There was no statistical significance between the three cohorts in terms of rate of secondary surgical corrections by acetabuloplasty. We are currently unable to explain this surprising finding. One possible hypothesis might be the concept of “endogenous” dysplasia by Matthiessen [57], with a supposed “endogenous” growth disturbance factor that predominates after the end of primary biomechanical treatment. Another possible explanation might be the inclusion of non-screened referred cases in cohort 2.2. On the other hand, in our department, the frequency of late joint-preserving surgical corrections in young adults [58], such as multiplanar reorienting osteotomies of Ganz et al. [59] or Tönnis et al. [60], has significantly decreased since 2006: these are the adolescents who were born in the late 1980s and early 1990s, following implementation of the Austrian screening programme.

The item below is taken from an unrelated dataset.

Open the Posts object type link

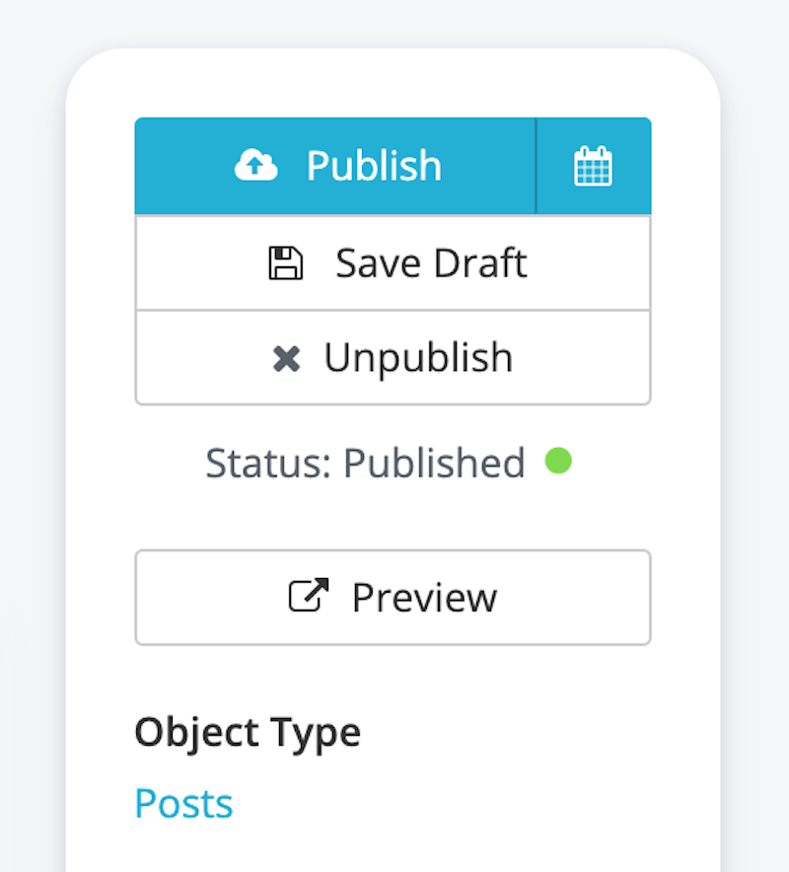tap(183, 804)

A similar tendency is reported by Thaler et al. [41].

Conclusion

The national public health-based sonographic hip screening programme according to the Graf-technique within the first 6 weeks after birth, implemented in Austria in 1992, seems to be highly effective and cost efficient in enabling an adequate early conservative treatment with an extremely low rate of open reductions. The results of our single-center, retrospective, comparative cohort study support a statement of Tönnis, which is published in his “classic” study [51]: “Today the advantages of early treatment are well known: better results in less time with fewer complications”.